[Records drawn from a dataset]
----------------

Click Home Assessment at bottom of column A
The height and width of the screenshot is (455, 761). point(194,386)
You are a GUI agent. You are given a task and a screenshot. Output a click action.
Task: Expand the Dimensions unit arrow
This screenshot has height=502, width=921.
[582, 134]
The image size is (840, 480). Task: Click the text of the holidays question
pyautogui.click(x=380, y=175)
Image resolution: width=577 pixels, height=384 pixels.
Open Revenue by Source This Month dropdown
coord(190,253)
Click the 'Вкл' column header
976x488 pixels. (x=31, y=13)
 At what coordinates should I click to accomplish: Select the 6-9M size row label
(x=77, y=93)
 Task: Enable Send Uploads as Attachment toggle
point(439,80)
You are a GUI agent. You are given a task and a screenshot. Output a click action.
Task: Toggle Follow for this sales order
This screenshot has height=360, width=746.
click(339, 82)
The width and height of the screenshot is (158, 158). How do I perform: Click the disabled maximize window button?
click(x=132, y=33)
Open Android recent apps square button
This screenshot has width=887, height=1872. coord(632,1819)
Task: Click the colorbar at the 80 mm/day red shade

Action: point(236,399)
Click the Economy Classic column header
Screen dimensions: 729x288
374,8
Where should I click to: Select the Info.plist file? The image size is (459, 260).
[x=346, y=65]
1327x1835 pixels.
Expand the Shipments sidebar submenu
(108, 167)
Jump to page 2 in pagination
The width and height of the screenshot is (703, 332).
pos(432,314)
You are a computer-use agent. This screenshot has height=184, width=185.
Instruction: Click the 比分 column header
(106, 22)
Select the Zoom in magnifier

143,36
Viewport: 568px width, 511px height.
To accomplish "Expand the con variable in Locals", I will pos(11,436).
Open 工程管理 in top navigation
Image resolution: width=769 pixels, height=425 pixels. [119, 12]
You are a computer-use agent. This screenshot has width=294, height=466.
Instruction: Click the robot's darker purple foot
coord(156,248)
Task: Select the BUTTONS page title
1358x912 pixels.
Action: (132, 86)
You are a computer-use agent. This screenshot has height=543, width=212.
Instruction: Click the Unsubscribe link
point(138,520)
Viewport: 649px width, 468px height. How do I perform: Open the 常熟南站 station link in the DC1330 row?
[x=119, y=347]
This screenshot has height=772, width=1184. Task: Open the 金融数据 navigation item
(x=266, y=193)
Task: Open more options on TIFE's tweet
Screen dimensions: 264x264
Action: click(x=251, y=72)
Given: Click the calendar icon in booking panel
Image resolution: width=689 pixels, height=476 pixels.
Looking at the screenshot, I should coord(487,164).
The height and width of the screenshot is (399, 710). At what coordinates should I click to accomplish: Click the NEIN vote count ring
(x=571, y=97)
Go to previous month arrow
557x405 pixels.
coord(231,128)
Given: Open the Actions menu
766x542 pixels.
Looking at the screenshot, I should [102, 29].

----------------

How to complete this task:
If a line in the records above holds the string "computer", copy it.

Task response:
You are a computer-use agent. This screenshot has height=184, width=185.
You are a computer-use agent. This screenshot has width=294, height=466.
You are a computer-use agent. This screenshot has height=543, width=212.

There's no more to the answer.